Repeater two types: Amplifier and signal regenerating. The amplifier completely amplifies the signal. Amplifier repeater will also amplify this signal if there is no noise or nonorganic signal. He gave fertilizers in paddy fields, paddy trees grew, weeds and plants grew in parallel. This is the case with the amplifier repeater. If you want to exclude weeds only to grow crops, you can use a signal regenerating repeater in such a case. It reconstructs the signal after it has been received and eliminates the noisy or unpredictable signal from there. This results in improved network performance.
A bridge is a device by which two network segments can be connected. This is according to the Hub, but the procedures are different. This device works on the Data-Link layer of the OSI reference model. It works on the Data-Link layer so it can work with the OSI address of the network adapter. Based on the OSI address, it can decide which segment of the network to send the data packet to.
The bridge has four main functions:
- It creates bridging tables for calculating different devices in each segment. It contains the MAC addresses of different devices in both segments.
- By looking at the MAC address of a data packet, it can decide whether this packet needs to be sent to another part.
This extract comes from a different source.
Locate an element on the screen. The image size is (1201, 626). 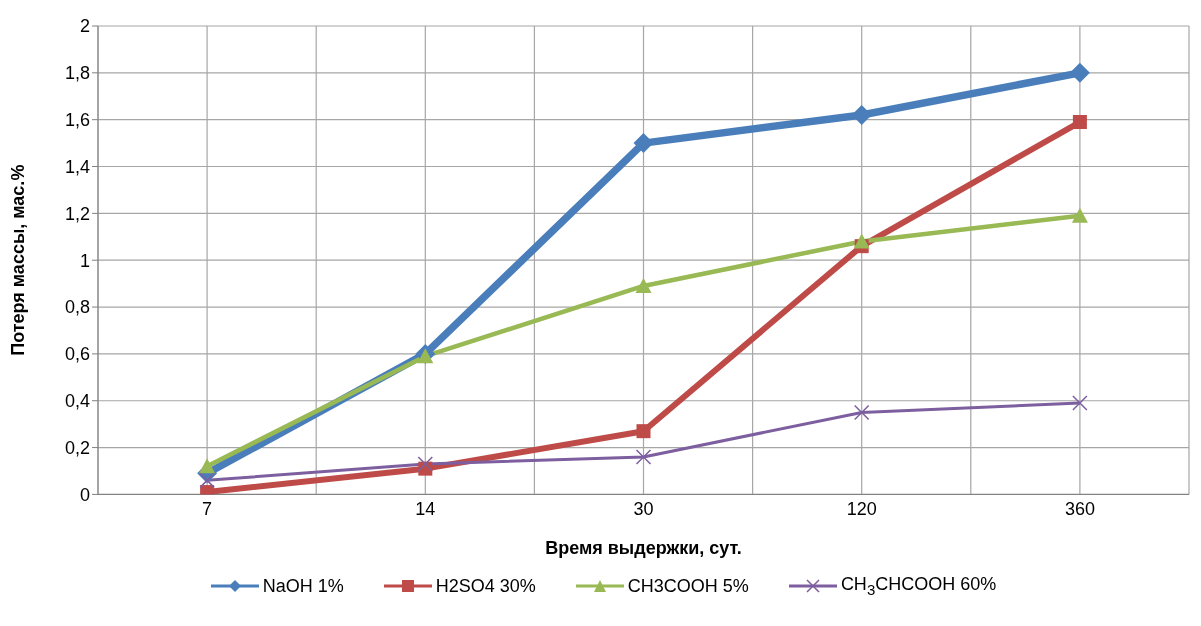
x-tick-label: 7 is located at coordinates (208, 510).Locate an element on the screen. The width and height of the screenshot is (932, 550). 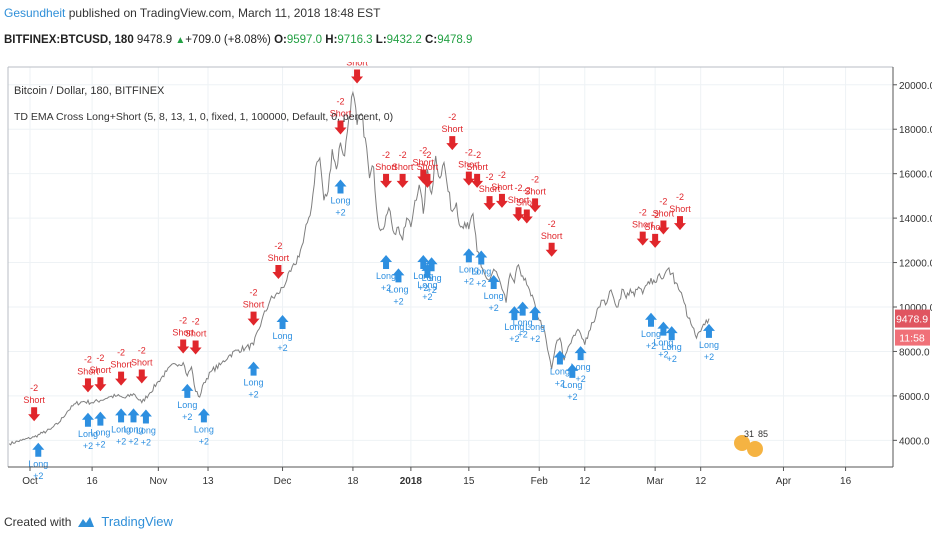
high-label: H: is located at coordinates (332, 40).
If that MAC addressed heist is in the same segment, the bridge will not allow that packet to cross that segment. This filtering does not create unnecessary network traffic.
- If the MAC address of a data packet is checked and it is in the other part then the bridge sends it to that part.
- This splits a network into several collision domains, reducing the number of calls to the network.
Bridge uses the Spanning Tree Protocol (STP) to select this path and send it to different segments. The spanning tree protocol does two things. First, it identifies the main bridge or route that all bridging decisions will take; second, it will resist the bridging loop.